Dias depois, Reginaldo contou que foi até a clínica para retirar seu cachorro, mas foi impedido de entrar por Kaio. Segundo ele, o veterinário alegou que o pitbull estava em estado de saúde muito debilitado, com anemia profunda, e que precisou de uma transfusão de sangue. Reginaldo não conseguiu ver o cachorro e deixou o local. Horas depois, Kaio ligou informando que o animal havia falecido durante a madrugada – ou seja, antes da primeira conversa deles na clínica.

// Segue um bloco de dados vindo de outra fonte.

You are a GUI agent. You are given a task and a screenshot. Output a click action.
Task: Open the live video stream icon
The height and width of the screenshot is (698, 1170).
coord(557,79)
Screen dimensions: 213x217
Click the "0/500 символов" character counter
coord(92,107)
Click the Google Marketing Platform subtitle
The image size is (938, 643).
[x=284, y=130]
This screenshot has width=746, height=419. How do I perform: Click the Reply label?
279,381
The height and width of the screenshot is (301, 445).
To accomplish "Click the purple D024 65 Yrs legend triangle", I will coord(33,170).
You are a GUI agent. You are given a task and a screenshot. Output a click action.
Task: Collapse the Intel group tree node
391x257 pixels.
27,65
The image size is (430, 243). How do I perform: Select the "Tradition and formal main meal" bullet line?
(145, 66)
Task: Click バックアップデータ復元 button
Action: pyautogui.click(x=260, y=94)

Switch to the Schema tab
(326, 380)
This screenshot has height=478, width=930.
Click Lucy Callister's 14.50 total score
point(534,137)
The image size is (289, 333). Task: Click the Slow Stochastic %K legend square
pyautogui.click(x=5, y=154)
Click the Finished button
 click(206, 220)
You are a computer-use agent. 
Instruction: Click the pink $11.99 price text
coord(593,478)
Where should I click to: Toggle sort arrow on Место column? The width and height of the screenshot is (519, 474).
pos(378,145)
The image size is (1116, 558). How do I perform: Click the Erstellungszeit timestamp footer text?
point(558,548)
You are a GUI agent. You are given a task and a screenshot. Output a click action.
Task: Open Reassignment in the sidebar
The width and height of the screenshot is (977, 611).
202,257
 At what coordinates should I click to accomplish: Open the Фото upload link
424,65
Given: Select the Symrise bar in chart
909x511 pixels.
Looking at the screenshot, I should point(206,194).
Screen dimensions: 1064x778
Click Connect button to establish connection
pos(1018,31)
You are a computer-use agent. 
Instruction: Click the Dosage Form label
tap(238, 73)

Reginaldo retornou à clínica, onde viu o cachorro, mas se recusou a tocá-lo, pois estava muito transtornado.
Após algum tempo, Reginaldo recebeu áudios de uma amiga nos quais Kaio sugeria doar o cachorro. "Fiquei em choque, não consegui acreditar no que estava acontecendo. Não sabia mais se o cachorro estava realmente morto", contou. Ele voltou à clínica, mostrou os áudios a Kaio e pediu para tocar no animal, mas foi novamente barrado. "Chamei a polícia, e quando entrei, o cachorro estava em outra posição. Não consegui tocá-lo e fiquei transtornado novamente", relatou.
Após o incidente, Reginaldo registrou boletim de ocorrência e disse que Kaio começou a ligar oferecendo ajuda com outros animais. "Ele me ofereceu outro cachorro, como se quisesse me convencer a não seguir com a denúncia", afirmou.
Kaio, em depoimento, alegou que o pitbull estava magro devido aos maus-tratos, mas Reginaldo refutou essa versão. "O cachorro começou a adoecer, sim, mas eu já o havia levado a outros veterinários do ProBem e estava tratando-o com remédios e fígado. Mas ele continuava emagrecendo", explicou.
Reginaldo também negou as acusações contra ele, reforçando que sempre cuidou bem de seus animais, incluindo sete gatos e diversos animais de rua. "Nunca maltratei nenhum animal", garantiu. O depoente acusou Kaio de negligência, falta de ética e irresponsabilidade, além de afirmar que o veterinário fez injúrias e calúnias contra ele. "Ele agiu de má-fé", concluiu Reginaldo.